The records below must be reproduced in full and without error.

(Collected data entries)
+++

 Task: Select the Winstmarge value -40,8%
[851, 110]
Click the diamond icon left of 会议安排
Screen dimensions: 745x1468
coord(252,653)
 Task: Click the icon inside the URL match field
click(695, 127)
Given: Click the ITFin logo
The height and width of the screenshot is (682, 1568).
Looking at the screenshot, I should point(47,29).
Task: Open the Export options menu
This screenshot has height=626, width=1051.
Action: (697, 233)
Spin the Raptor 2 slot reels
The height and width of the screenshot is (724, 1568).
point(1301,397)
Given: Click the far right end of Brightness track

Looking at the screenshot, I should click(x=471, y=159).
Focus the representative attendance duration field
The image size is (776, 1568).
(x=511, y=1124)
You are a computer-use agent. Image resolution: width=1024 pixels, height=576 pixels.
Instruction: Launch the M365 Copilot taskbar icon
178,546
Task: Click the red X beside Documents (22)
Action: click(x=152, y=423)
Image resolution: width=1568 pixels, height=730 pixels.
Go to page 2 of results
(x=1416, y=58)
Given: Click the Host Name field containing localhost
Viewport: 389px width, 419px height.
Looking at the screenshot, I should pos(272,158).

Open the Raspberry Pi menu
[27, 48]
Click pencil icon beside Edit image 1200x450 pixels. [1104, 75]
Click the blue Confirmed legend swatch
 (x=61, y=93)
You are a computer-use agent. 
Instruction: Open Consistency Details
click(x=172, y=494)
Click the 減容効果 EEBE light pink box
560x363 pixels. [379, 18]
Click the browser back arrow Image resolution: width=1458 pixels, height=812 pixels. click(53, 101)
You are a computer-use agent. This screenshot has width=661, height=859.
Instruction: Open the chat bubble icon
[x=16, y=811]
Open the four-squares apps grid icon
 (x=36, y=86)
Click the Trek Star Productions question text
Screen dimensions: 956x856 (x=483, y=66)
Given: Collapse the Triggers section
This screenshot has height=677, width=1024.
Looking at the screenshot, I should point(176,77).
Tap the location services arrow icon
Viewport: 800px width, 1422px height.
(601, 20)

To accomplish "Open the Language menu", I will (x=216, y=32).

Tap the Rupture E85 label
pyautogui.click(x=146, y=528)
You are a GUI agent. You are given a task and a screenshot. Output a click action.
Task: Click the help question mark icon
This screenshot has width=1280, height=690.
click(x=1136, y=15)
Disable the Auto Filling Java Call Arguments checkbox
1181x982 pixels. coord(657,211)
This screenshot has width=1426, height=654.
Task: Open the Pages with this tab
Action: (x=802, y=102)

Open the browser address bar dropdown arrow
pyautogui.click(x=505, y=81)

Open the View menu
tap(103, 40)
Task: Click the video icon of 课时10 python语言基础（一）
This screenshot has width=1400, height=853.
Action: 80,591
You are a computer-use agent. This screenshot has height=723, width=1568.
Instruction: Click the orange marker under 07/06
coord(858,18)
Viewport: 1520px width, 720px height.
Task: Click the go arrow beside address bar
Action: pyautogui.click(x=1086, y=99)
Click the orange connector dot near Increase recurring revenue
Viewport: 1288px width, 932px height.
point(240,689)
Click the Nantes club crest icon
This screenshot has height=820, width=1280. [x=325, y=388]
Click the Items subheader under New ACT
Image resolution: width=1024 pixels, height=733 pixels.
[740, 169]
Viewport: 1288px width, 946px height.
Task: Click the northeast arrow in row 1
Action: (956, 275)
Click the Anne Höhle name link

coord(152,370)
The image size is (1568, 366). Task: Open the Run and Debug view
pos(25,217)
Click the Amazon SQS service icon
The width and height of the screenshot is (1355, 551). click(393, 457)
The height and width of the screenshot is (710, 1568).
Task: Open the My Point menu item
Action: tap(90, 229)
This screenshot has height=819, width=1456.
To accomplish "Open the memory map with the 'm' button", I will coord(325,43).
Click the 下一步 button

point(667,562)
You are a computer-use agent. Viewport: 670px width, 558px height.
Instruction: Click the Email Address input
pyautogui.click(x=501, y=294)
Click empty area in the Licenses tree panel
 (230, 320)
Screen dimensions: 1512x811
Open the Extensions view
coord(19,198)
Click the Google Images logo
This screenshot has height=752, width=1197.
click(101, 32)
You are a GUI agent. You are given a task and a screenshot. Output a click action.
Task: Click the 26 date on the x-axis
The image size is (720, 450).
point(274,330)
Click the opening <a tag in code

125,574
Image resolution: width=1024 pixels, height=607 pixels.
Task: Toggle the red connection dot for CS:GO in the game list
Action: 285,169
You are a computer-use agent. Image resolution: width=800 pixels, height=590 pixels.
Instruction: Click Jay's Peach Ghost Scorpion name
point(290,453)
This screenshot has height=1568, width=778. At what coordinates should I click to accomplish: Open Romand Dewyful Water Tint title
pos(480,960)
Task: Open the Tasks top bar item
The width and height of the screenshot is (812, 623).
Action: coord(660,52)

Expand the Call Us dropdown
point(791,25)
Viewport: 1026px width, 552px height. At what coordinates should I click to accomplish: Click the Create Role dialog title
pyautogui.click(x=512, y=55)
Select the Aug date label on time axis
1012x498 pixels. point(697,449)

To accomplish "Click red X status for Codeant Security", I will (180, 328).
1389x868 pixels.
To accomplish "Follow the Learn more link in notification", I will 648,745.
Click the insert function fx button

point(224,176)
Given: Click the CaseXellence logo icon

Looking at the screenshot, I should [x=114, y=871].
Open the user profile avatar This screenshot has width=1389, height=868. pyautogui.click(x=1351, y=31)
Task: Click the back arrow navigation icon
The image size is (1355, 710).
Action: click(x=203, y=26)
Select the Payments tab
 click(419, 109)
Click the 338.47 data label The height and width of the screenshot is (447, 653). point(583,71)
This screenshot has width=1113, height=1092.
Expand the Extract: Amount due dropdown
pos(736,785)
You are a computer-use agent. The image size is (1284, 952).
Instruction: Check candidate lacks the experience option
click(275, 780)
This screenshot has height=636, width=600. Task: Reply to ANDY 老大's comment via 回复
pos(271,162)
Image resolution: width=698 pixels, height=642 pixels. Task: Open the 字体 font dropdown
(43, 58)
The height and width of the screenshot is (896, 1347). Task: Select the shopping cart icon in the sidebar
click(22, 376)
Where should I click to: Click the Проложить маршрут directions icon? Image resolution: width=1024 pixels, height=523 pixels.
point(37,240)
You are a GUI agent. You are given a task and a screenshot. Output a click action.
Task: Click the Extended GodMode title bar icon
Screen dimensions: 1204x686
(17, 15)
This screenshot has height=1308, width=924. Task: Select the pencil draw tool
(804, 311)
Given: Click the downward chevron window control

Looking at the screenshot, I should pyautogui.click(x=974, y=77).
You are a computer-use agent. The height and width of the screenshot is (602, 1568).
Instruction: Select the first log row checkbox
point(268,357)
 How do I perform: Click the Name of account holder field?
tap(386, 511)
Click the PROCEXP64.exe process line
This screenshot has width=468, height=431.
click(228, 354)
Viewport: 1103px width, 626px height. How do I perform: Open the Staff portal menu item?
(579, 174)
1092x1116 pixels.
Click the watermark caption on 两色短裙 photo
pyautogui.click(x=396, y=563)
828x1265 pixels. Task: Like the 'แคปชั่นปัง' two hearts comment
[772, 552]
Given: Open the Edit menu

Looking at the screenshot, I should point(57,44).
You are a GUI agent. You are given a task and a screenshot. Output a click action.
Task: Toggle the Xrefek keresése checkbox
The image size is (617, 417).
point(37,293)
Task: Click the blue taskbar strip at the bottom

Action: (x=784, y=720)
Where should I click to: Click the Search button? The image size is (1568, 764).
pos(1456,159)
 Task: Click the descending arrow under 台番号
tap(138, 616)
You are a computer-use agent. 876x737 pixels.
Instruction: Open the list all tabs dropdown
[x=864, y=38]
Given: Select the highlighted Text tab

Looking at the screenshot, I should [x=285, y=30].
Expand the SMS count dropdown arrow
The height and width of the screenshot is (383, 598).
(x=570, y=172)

+++

- **Output of the exercise**
 Task: Select the Winstmarge value -40,8%
[851, 110]
Click the diamond icon left of 会议安排
Screen dimensions: 745x1468
coord(252,653)
 Task: Click the icon inside the URL match field
click(695, 127)
Given: Click the ITFin logo
The height and width of the screenshot is (682, 1568).
Looking at the screenshot, I should point(47,29).
Task: Open the Export options menu
This screenshot has height=626, width=1051.
Action: (697, 233)
Spin the Raptor 2 slot reels
The height and width of the screenshot is (724, 1568).
point(1301,397)
Given: Click the far right end of Brightness track

Looking at the screenshot, I should click(x=471, y=159).
Focus the representative attendance duration field
The image size is (776, 1568).
(x=511, y=1124)
You are a computer-use agent. Image resolution: width=1024 pixels, height=576 pixels.
Instruction: Launch the M365 Copilot taskbar icon
178,546
Task: Click the red X beside Documents (22)
Action: click(x=152, y=423)
Image resolution: width=1568 pixels, height=730 pixels.
Go to page 2 of results
(x=1416, y=58)
Given: Click the Host Name field containing localhost
Viewport: 389px width, 419px height.
Looking at the screenshot, I should pos(272,158).

Open the Raspberry Pi menu
[27, 48]
Click pencil icon beside Edit image 1200x450 pixels. [1104, 75]
Click the blue Confirmed legend swatch
 (x=61, y=93)
You are a computer-use agent. 
Instruction: Open Consistency Details
click(x=172, y=494)
Click the 減容効果 EEBE light pink box
560x363 pixels. [379, 18]
Click the browser back arrow Image resolution: width=1458 pixels, height=812 pixels. click(53, 101)
You are a computer-use agent. This screenshot has width=661, height=859.
Instruction: Open the chat bubble icon
[x=16, y=811]
Open the four-squares apps grid icon
 (x=36, y=86)
Click the Trek Star Productions question text
Screen dimensions: 956x856 (x=483, y=66)
Given: Collapse the Triggers section
This screenshot has height=677, width=1024.
Looking at the screenshot, I should point(176,77).
Tap the location services arrow icon
Viewport: 800px width, 1422px height.
(601, 20)

To accomplish "Open the Language menu", I will (x=216, y=32).

Tap the Rupture E85 label
pyautogui.click(x=146, y=528)
You are a GUI agent. You are given a task and a screenshot. Output a click action.
Task: Click the help question mark icon
This screenshot has width=1280, height=690.
click(x=1136, y=15)
Disable the Auto Filling Java Call Arguments checkbox
1181x982 pixels. coord(657,211)
This screenshot has width=1426, height=654.
Task: Open the Pages with this tab
Action: (x=802, y=102)

Open the browser address bar dropdown arrow
pyautogui.click(x=505, y=81)

Open the View menu
tap(103, 40)
Task: Click the video icon of 课时10 python语言基础（一）
This screenshot has width=1400, height=853.
Action: 80,591
You are a computer-use agent. This screenshot has height=723, width=1568.
Instruction: Click the orange marker under 07/06
coord(858,18)
Viewport: 1520px width, 720px height.
Task: Click the go arrow beside address bar
Action: pyautogui.click(x=1086, y=99)
Click the orange connector dot near Increase recurring revenue
Viewport: 1288px width, 932px height.
point(240,689)
Click the Nantes club crest icon
This screenshot has height=820, width=1280. [x=325, y=388]
Click the Items subheader under New ACT
Image resolution: width=1024 pixels, height=733 pixels.
[740, 169]
Viewport: 1288px width, 946px height.
Task: Click the northeast arrow in row 1
Action: (956, 275)
Click the Anne Höhle name link

coord(152,370)
The image size is (1568, 366). Task: Open the Run and Debug view
pos(25,217)
Click the Amazon SQS service icon
The width and height of the screenshot is (1355, 551). click(393, 457)
The height and width of the screenshot is (710, 1568).
Task: Open the My Point menu item
Action: tap(90, 229)
This screenshot has height=819, width=1456.
To accomplish "Open the memory map with the 'm' button", I will coord(325,43).
Click the 下一步 button

point(667,562)
You are a computer-use agent. Viewport: 670px width, 558px height.
Instruction: Click the Email Address input
pyautogui.click(x=501, y=294)
Click empty area in the Licenses tree panel
 (230, 320)
Screen dimensions: 1512x811
Open the Extensions view
coord(19,198)
Click the Google Images logo
This screenshot has height=752, width=1197.
click(101, 32)
You are a GUI agent. You are given a task and a screenshot. Output a click action.
Task: Click the 26 date on the x-axis
The image size is (720, 450).
point(274,330)
Click the opening <a tag in code

125,574
Image resolution: width=1024 pixels, height=607 pixels.
Task: Toggle the red connection dot for CS:GO in the game list
Action: 285,169
You are a computer-use agent. Image resolution: width=800 pixels, height=590 pixels.
Instruction: Click Jay's Peach Ghost Scorpion name
point(290,453)
This screenshot has height=1568, width=778. At what coordinates should I click to accomplish: Open Romand Dewyful Water Tint title
pos(480,960)
Task: Open the Tasks top bar item
The width and height of the screenshot is (812, 623).
Action: coord(660,52)

Expand the Call Us dropdown
point(791,25)
Viewport: 1026px width, 552px height. At what coordinates should I click to accomplish: Click the Create Role dialog title
pyautogui.click(x=512, y=55)
Select the Aug date label on time axis
1012x498 pixels. point(697,449)

To accomplish "Click red X status for Codeant Security", I will (180, 328).
1389x868 pixels.
To accomplish "Follow the Learn more link in notification", I will 648,745.
Click the insert function fx button

point(224,176)
Given: Click the CaseXellence logo icon

Looking at the screenshot, I should [x=114, y=871].
Open the user profile avatar This screenshot has width=1389, height=868. pyautogui.click(x=1351, y=31)
Task: Click the back arrow navigation icon
The image size is (1355, 710).
Action: click(x=203, y=26)
Select the Payments tab
 click(419, 109)
Click the 338.47 data label The height and width of the screenshot is (447, 653). point(583,71)
This screenshot has width=1113, height=1092.
Expand the Extract: Amount due dropdown
pos(736,785)
You are a computer-use agent. The image size is (1284, 952).
Instruction: Check candidate lacks the experience option
click(275, 780)
This screenshot has height=636, width=600. Task: Reply to ANDY 老大's comment via 回复
pos(271,162)
Image resolution: width=698 pixels, height=642 pixels. Task: Open the 字体 font dropdown
(43, 58)
The height and width of the screenshot is (896, 1347). Task: Select the shopping cart icon in the sidebar
click(22, 376)
Where should I click to: Click the Проложить маршрут directions icon? Image resolution: width=1024 pixels, height=523 pixels.
point(37,240)
You are a GUI agent. You are given a task and a screenshot. Output a click action.
Task: Click the Extended GodMode title bar icon
Screen dimensions: 1204x686
(17, 15)
This screenshot has height=1308, width=924. Task: Select the pencil draw tool
(804, 311)
Given: Click the downward chevron window control

Looking at the screenshot, I should pyautogui.click(x=974, y=77).
You are a computer-use agent. The height and width of the screenshot is (602, 1568).
Instruction: Select the first log row checkbox
point(268,357)
 How do I perform: Click the Name of account holder field?
tap(386, 511)
Click the PROCEXP64.exe process line
This screenshot has width=468, height=431.
click(228, 354)
Viewport: 1103px width, 626px height. How do I perform: Open the Staff portal menu item?
(579, 174)
1092x1116 pixels.
Click the watermark caption on 两色短裙 photo
pyautogui.click(x=396, y=563)
828x1265 pixels. Task: Like the 'แคปชั่นปัง' two hearts comment
[772, 552]
Given: Open the Edit menu

Looking at the screenshot, I should point(57,44).
You are a GUI agent. You are given a task and a screenshot. Output a click action.
Task: Toggle the Xrefek keresése checkbox
The image size is (617, 417).
point(37,293)
Task: Click the blue taskbar strip at the bottom

Action: (x=784, y=720)
Where should I click to: Click the Search button? The image size is (1568, 764).
pos(1456,159)
 Task: Click the descending arrow under 台番号
tap(138, 616)
You are a computer-use agent. 876x737 pixels.
Instruction: Open the list all tabs dropdown
[x=864, y=38]
Given: Select the highlighted Text tab

Looking at the screenshot, I should [x=285, y=30].
Expand the SMS count dropdown arrow
The height and width of the screenshot is (383, 598).
(x=570, y=172)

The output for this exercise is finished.